## Work item
Continue the news report below on oil futures and the weekly EIA inventory figures, starting right after its final sentence.

## Selected extract
┌────────

WASHINGTON (DTN) -- Oil futures traded on the New York Mercantile Exchange added to gains late morning Wednesday following the release of the weekly inventory report from the U.S. Energy Information Administration, showing total U.S. petroleum stockpiles increased for the first time in four weeks during the period ended Dec. 31 amid sharp contraction in fuel demand that has come under pressure from a resurgent pandemic.
Midmorning inventory report was mixed to bearish for oil prices, but some supportive elements could be found in the crude complex. Commercial crude oil inventories declined by 2.1 million barrels (bbl) from the previous week to 417.9 million bbl, and are now about 8% below the five-year average, the EIA said. The draw missed expectations for a 3 million bbl decline from analysts and estimates of 6.432 million bbl drawdown from the American Petroleum Institute.
Oil stored at Cushing, Oklahoma, the delivery point for West Texas Intermediate futures, also declined by 2.1 million bbl from the previous week to 34.7 million bbl. Refiners, meanwhile, increased run rates by 0.1% last week to 89.8% of capacity compared with estimates for a 0.2% gain. Domestic production remained unchanged from the previous week at a 19-month-high 11.8 million barrels per day (bpd), according to EIA data.
The report was overwhelmingly bearish for refined fuels complex, heightening concerns over omicron-led demand destruction. Gasoline consumption slumped 1.5 million bpd or 9.8% from the previous week to 8.172 million bpd -- the lowest since the final week of February 2021.
EIA figures were in line with DTN Refined Fuels Demand data that found an 18.4% decline in gasoline use during the final week of 2021. The fresh data might suggest some Americans have begun to pullback on driving amid a fourth wave of the pandemic that is being led by a highly contagious omicron variant of coronavirus.

└────────

## Records supplied
┌────────

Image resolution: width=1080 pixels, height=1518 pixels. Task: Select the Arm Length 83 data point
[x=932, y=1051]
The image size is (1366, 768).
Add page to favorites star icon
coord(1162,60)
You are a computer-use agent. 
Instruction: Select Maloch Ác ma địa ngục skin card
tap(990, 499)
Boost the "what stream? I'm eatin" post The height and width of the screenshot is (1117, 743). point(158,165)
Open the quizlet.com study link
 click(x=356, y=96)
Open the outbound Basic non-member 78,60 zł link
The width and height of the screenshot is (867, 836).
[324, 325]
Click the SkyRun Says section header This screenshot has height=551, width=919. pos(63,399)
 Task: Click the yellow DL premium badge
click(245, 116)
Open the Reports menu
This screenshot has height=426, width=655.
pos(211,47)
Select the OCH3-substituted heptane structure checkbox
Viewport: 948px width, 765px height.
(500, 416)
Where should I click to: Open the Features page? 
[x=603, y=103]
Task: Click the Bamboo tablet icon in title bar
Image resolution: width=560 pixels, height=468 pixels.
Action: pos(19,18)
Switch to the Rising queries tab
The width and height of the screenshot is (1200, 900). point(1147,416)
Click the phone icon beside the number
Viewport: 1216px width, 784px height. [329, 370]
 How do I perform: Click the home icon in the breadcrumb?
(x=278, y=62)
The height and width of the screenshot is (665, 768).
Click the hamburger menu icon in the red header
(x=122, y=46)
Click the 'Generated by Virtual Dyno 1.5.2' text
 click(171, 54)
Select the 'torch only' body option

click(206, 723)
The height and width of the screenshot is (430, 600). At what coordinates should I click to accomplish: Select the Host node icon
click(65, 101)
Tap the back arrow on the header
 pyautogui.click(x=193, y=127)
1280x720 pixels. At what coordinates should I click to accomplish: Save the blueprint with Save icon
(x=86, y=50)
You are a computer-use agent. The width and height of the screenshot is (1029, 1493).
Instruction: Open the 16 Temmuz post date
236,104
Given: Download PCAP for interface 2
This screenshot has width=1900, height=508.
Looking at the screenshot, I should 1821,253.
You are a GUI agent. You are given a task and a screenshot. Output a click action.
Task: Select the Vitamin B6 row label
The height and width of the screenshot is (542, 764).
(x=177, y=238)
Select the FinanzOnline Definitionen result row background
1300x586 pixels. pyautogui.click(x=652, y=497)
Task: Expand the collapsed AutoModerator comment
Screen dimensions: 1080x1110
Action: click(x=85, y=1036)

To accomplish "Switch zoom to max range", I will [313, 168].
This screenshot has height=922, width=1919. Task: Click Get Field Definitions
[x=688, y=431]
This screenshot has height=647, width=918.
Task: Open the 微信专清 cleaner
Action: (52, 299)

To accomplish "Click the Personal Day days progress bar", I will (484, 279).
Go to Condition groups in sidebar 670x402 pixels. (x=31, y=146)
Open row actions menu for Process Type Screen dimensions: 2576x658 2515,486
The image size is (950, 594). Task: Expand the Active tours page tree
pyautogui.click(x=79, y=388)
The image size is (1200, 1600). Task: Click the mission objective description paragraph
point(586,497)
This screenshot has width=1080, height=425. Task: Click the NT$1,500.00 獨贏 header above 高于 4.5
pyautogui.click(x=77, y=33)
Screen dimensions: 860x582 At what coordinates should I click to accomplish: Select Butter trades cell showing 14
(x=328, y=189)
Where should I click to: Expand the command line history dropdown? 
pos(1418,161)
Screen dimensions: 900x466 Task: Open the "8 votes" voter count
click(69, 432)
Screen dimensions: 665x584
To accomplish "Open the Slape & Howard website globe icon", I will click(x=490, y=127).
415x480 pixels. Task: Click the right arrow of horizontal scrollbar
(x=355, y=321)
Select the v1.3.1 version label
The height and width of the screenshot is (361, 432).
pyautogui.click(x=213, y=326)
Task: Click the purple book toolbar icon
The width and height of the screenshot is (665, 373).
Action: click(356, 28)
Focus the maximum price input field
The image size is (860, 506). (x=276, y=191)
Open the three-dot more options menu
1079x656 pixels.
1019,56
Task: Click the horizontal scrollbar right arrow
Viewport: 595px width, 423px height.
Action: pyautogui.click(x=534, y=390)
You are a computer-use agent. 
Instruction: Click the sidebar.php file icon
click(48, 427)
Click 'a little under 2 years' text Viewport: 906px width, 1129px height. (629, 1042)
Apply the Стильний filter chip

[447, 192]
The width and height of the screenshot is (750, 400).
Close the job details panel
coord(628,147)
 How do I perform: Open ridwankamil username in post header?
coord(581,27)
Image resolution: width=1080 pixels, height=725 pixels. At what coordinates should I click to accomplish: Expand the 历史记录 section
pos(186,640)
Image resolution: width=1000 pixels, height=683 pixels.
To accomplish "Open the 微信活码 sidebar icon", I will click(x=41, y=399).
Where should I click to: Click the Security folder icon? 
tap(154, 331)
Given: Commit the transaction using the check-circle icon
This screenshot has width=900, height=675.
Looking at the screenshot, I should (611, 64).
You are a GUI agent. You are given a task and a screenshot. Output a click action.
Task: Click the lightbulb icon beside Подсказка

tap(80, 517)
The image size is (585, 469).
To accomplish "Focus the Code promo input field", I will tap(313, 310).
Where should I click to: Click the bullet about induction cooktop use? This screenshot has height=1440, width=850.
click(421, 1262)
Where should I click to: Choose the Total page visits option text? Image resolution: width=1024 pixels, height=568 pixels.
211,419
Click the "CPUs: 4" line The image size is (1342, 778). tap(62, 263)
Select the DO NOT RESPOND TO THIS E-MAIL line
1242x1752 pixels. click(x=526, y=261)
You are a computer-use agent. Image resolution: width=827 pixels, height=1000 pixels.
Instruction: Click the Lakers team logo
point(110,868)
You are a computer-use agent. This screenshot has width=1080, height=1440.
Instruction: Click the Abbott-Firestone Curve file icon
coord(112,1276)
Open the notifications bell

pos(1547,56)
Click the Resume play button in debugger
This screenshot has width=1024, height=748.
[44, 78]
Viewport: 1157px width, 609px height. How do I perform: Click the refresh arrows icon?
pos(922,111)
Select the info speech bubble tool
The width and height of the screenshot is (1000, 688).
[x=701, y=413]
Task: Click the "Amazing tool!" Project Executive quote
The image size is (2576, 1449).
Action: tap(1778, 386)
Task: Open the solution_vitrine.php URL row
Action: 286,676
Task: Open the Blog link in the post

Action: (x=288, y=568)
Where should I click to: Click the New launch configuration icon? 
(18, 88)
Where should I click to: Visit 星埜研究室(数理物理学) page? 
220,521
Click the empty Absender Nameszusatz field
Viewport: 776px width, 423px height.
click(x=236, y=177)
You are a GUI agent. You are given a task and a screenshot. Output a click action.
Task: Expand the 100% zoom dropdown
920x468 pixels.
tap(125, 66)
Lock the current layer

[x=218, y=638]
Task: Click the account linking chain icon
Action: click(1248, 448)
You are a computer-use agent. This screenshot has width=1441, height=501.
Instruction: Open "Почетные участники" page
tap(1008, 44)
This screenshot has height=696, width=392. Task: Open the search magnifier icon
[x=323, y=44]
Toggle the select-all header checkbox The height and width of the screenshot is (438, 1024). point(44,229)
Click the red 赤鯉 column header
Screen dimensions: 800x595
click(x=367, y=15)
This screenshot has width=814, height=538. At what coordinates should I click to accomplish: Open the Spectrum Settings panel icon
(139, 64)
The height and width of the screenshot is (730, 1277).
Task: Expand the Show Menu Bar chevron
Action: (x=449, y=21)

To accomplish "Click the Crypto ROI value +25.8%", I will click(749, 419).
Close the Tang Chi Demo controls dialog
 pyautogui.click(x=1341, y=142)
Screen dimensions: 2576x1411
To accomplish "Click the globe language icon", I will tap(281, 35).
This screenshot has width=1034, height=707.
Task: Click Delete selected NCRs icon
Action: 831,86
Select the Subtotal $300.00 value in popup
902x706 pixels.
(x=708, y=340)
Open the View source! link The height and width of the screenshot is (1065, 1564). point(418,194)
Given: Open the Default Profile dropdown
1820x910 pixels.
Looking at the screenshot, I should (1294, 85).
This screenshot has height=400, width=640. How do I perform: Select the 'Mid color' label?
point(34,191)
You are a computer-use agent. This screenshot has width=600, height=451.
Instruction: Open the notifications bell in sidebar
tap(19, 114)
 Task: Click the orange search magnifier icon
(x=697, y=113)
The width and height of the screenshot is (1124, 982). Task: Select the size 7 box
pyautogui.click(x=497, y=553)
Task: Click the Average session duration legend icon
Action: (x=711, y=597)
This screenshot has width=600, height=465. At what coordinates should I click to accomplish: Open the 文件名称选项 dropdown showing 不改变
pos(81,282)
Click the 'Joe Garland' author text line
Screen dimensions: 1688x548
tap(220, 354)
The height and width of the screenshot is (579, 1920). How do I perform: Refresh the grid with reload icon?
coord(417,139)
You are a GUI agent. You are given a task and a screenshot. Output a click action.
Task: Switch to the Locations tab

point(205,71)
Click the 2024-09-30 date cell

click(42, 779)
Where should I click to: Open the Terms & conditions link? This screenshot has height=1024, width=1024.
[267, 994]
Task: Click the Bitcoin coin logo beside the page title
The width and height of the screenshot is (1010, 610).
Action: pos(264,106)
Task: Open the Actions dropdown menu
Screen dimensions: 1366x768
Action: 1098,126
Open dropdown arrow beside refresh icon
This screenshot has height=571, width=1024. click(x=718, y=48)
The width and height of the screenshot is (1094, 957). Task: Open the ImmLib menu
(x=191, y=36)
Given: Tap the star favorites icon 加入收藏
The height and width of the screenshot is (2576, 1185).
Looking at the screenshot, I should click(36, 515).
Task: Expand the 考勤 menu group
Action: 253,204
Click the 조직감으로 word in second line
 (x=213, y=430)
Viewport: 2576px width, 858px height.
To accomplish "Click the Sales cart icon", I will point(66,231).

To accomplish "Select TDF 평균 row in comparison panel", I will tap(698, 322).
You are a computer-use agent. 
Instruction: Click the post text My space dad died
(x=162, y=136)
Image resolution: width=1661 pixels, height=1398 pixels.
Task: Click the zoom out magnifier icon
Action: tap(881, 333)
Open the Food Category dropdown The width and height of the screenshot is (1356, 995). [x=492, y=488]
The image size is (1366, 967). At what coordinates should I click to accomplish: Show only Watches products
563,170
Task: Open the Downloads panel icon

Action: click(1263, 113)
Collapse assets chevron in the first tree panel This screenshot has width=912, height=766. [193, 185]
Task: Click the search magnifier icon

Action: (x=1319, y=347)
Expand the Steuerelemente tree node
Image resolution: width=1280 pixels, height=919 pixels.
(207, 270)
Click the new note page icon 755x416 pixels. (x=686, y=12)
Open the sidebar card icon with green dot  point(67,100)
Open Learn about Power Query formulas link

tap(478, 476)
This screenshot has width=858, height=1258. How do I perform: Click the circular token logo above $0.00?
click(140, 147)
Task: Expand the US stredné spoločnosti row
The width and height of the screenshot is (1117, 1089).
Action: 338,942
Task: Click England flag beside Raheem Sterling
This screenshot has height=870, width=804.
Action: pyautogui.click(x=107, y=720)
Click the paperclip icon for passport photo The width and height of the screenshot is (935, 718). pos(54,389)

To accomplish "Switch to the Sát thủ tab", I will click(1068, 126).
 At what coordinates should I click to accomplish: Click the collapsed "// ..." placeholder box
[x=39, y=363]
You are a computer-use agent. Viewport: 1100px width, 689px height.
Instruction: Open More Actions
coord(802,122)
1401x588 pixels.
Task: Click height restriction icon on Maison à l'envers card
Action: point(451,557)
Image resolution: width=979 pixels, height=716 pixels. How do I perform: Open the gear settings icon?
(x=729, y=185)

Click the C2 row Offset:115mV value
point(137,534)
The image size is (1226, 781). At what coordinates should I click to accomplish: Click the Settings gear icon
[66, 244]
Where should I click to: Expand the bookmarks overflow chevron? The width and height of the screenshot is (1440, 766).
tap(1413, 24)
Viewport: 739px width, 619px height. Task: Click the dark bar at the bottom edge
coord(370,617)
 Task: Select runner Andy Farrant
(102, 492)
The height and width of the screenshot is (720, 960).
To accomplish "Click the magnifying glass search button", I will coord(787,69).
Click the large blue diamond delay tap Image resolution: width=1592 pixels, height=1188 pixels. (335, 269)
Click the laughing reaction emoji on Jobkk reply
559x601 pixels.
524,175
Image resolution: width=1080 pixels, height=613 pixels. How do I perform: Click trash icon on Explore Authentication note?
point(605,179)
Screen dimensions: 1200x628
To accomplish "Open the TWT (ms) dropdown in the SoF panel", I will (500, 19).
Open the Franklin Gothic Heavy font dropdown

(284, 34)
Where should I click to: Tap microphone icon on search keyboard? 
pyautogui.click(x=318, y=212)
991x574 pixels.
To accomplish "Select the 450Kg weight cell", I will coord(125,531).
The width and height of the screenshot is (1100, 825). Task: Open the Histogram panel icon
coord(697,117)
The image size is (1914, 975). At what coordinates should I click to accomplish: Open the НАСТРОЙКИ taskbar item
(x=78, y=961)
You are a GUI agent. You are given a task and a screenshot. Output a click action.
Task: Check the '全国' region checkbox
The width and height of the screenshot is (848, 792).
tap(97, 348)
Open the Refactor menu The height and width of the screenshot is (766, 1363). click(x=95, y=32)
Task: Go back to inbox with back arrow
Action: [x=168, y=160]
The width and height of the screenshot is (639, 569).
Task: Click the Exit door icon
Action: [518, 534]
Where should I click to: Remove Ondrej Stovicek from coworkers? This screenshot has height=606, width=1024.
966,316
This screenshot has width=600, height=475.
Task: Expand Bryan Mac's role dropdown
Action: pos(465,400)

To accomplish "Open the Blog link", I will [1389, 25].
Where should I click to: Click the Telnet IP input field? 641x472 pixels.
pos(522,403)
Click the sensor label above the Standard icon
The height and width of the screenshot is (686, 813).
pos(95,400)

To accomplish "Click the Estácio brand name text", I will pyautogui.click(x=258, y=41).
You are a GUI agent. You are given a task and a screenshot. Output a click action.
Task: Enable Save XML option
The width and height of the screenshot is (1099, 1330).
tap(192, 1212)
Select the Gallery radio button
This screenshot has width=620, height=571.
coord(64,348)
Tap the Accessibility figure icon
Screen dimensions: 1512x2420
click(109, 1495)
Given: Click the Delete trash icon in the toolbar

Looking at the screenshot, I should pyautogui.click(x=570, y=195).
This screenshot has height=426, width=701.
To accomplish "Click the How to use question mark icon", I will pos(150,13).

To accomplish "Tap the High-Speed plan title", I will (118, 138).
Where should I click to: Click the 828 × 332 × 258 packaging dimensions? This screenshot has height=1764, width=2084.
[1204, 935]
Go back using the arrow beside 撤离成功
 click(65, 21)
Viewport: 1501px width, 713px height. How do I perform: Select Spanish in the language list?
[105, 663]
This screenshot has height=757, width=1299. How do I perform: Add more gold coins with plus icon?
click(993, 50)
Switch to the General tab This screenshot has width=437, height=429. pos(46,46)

└────────

## Expected answer
Gasoline stockpiles climbed by a massive 10.1 million bbl to 232.8 million bbl compared with analyst expectations for inventories to have increased by just 1.1 million bbl.
Demand for middle distillates also contracted by a sharp 373,000 bpd to 3.739 million bpd, according to the EIA report. Distillate stocks rose by 4.4 million bbl to 126.8 million bbl and are now about 16% below the five-year average. Analysts were expecting distillates inventories would rise by 400,000 bbl from the previous week.
Total commercial petroleum inventories increased by 10.2 million bbl last week.
Total products supplied over the last four-week period averaged 21.4 million bpd, up by 14.4% from the same period last year. Over the past four weeks, motor gasoline product supplied to the U.S. averaged 9.1 million bpd, up 15.2% from the same period last year. Distillate fuel product supplies averaged 4.1 million bpd over the past four weeks, up 12.2% from the same period last year.
Late morning New York time, February WTI futures gained $1.25 to $78.24 bbl. NYMEX February RBOB futures surged nearly 3 cents to $2.3014 gallon, with the front-month ULSD futures rallying 4.24 cents or 1.7% to $2.4505 gallon.